Oltre quattromila lucani laureati hanno lasciato la Basilicata in cinque anni. È il dato più alto del Mezzogiorno in rapporto alla popolazione.
Eppure negli ultimi tre anni il tasso di occupazione è passato dal 52,5 al 56 per cento.
Un paradosso solo apparente, ben spiegato dal Rapporto Svimez per il 2025, presentato a Roma.
I posti di lavoro che si sono creati sono concentrati soprattutto nei servizi e nelle costruzioni: settori spesso a bassa specializzazione, con contratti a tempo determinato e salari che non bastano.
Pur essendo capace di formare competenze di alto livello, la regione non riesce a trattenerle. Solo il 27 per cento degli studenti lucani sceglie l’Unibas, mentre l’83 per cento va fuori per la magistrale.
Svimez – l’Associazione per lo Sviluppo dell’Industria nel Mezzogiorno – la chiama “trappola del capitale umano”: investimenti pubblici in formazione che alimentano la crescita di altre regioni o altri paesi.
Capitolo PIL. Mentre tra il 2021 e il 2024 quello del mezzogiorno è cresciuto dell’8,5 per cento, la Basilicata è rimasta ferma a +2,3 per cento: quasi quattro volte meno della media del Sud Italia.

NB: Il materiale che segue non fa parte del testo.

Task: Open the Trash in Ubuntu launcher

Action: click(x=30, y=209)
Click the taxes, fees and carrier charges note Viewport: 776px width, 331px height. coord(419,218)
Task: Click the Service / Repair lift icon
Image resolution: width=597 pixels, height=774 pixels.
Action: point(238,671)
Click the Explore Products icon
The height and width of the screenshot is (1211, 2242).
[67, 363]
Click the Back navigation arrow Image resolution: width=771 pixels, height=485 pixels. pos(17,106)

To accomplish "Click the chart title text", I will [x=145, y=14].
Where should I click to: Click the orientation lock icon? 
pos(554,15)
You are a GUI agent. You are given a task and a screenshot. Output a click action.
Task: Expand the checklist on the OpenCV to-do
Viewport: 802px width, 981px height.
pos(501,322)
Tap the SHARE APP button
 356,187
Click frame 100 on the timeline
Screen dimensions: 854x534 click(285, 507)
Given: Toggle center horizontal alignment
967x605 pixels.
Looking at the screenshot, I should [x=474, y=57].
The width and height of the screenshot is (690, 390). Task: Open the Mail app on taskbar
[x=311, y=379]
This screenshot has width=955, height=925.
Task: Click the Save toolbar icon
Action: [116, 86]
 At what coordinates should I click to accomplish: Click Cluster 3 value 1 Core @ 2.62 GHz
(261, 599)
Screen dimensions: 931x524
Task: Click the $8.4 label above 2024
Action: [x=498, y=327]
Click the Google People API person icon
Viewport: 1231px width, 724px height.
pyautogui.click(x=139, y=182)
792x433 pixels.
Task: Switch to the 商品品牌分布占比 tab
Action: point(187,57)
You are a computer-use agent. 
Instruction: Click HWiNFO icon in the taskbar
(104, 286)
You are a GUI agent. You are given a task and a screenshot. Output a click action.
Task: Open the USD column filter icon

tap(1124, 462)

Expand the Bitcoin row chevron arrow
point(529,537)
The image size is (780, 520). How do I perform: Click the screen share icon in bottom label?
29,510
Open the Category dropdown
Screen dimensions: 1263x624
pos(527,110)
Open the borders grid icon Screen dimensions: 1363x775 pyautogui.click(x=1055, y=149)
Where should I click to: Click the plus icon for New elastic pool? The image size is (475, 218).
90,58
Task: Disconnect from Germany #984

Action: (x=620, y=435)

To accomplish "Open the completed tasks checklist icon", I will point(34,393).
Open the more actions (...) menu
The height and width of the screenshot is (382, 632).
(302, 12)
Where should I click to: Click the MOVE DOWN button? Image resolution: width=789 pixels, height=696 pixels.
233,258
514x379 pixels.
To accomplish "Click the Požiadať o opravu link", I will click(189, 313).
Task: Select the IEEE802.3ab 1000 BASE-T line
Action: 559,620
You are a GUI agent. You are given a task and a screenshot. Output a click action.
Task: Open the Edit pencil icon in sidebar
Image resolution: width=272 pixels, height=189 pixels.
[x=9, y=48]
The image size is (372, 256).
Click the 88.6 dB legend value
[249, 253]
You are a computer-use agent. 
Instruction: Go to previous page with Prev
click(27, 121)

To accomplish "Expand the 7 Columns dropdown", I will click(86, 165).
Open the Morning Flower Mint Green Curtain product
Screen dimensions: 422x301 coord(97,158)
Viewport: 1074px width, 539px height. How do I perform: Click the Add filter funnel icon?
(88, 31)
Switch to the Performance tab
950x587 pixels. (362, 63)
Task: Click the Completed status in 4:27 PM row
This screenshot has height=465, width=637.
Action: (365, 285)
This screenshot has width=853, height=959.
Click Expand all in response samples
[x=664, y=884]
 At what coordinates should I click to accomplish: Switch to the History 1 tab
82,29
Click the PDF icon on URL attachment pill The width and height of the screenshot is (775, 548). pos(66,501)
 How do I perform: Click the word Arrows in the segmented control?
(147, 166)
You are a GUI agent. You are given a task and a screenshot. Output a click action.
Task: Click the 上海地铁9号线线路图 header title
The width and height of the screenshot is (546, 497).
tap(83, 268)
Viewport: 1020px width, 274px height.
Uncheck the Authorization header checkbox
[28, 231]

I numeri parlano chiaro: tra il 2021 e il 2024 l’industria lucana ha visto erodere il proprio valore aggiunto del 14,1 per cento. Solo nei primi nove mesi del 2024 Stellantis Melfi ha perso 90mila unità di produzione: meno 62 per cento. E – sempre secondo le analisi Svimez – i dazi di Trump rischiano di cancellare altri quattrocento posti di lavoro in Basilicata.
E le proiezioni demografiche? Sono una sentenza: meno 22,5 per cento di popolazione entro il 2050 – il calo più forte d’Italia insieme alla Sardegna.